Sales Forecasting is about estimating the sales that are yet to happen. Accurate sales forecast are essential for the success of any business. When done correctly, sales forecast can be used as an input to optimize several other business functions like manufacturing, inventory, supply chain, finance etc. The process of sales forecasting is about looking into the data from past and making predictions about the sales in future.
While it appears a simple process at the surface, it really isn’t. This is because the circumstances that resulted in some sales in the past may not necessarily remain the same and vary in future. It can be even more challenging if there’s no historical data available, for example, forecasting sales for a new product lineup. In such cases, we resort to the sales of similar products or products belonging to the same categories as reference and make predictions about the sales of the new product. Another problem can be missing data or presence of some unreasonable trends in the past sales. Statistically, this is also called as the presence of outliers in the data which is fairly common to happen in all realistic scenarios because hey, nothing always goes as planned.
In machine learning, the traditional way of looking at sales forecasting is as a time series problem, with trend, seasonality and randomness being the main components. Trend is a general direction in which something is heading like we say that the price of a certain stock is trending upwards or downwards. An upward or positive trend doesn’t necessarily mean a daily increase in the value but it tells about the direction on an average. Seasonality is about having predictable changes at regular intervals or at specific seasons. A change is considered to be seasonal when it repeats at a desired interval of time. The last key component of a time series is randomness that covers all unpredictable changes. This is because of the external factors affecting the possibility of any outcome. Since it is not practically possible to take into consideration all the possible factors while making predictions, hence they collectively contribute to the randomness.
A simplest way of using time series for sales predictions would be by performing a uni-variate time series analysis with only information required for analysis are “dates of sale” and the “sale”. This is called uni-variate as there is only one time-dependent variable. While a uni-variate time series is not highly accurate as it does not consider other factors that could possibly be affecting the sales, it is a quick way to get estimates with some accuracy. This is usually helpful when historical data of past several years is available which ensures that the events affecting sales would have repeated several times during that time frame and their essence can be captured through trend, seasonality and randomness.
A multivariate time series analysis has more than one time-dependent variables. The core belief for a multivariate time series analysis is that sales at any given point in time is not only dependent on the past sales, but also on several other factors like the product demand, direct and indirect competition, marketing strategy, relative state of economy, customer base, weather etc. These are only some of the many possible factors that can have an impact on the sales. These factors also depend on the industry and sector to which a product belong.
There are several different models available today which can be used for time series analysis. Some of them are Holt-Winters, ARIMA, SARIMA, SARIMAX, GARCH etc.
Another way of looking at sales forecasting is as a regression problem rather than a time series problem. Regression algorithms detect patterns in the data and establish relationships between independent variables (factors affecting sales) and helps in determining the target variable (sales). While the regression algorithms are pretty effective, they come with their own limitations. One of the key assumption of regression algorithms is that the patterns present in the past data will repeat in future.
There are a number of regression algorithms available. The simplest of them all is linear regression. It is easy to understand & explain and works well when there’s a linear relationship between the independent and dependent variables. Another highly interpretable algorithm is decision tree which works as a flow chart with decisions being made at each node in the tree. Model ensembles like random forest, gradient boosting or xgboost work great and make predictions with high accuracy. However, these are complex models and lose explicability.

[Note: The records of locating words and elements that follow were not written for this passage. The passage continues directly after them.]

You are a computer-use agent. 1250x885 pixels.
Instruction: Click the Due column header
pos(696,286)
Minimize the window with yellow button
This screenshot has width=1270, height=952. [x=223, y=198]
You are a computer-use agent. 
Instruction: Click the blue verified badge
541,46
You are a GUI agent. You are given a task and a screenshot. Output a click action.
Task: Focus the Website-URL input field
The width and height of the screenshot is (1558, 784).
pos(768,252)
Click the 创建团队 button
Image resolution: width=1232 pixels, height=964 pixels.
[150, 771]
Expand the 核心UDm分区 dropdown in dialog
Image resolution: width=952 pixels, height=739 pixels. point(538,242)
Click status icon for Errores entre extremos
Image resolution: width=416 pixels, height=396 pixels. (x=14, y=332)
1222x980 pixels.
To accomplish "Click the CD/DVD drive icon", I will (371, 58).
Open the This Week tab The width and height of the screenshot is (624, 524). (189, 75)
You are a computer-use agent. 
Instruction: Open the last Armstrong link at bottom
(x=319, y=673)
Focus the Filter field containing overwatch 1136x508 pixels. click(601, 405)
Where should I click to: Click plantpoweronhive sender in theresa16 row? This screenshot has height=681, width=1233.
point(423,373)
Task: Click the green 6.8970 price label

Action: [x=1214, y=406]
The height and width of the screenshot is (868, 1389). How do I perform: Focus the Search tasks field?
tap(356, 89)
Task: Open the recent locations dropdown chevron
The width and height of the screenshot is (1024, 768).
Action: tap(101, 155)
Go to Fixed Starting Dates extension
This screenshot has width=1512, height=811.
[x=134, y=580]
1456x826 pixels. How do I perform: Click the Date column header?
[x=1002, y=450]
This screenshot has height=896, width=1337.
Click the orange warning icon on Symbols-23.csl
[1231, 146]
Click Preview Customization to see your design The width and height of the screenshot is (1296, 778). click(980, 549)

Unlike time series models which require a lot of data, generalization with regression models helps is making predictions with significantly less historical data. This usually helps for the scenarios when a new product or store is being launched. Another key difference between time series analysis and regression methods is in the way in which the models are tested or validated. In regression methods, the training data is divided into k equal parts out of which k-1 parts are used for training and 1 part is used for validation. This process is repeated k times with a different part of data kept aside for validation each time. This is called as k-fold cross validation and it helps in determining how good a model is going to perform on the unseen data. It is to be noted that cross validation is not a performance improving technique but a method of performance evaluation. K-fold cross validation is not used with time series due to the sequential nature of time series. Hence training and validation sets are created by splitting the historical data into sequential subsets in the order of time.
To summarize, traditionally sales forecasts were looked upon as a time series problem however the use of regression approaches often give better results with less data required for model training. Models like linear regression and decision trees comes with high interpretability and explicability and the results achieved using these models are easy to explain to business users. Model ensembles can be used for the scenarios where prediction accuracy is more important as compared to explicability.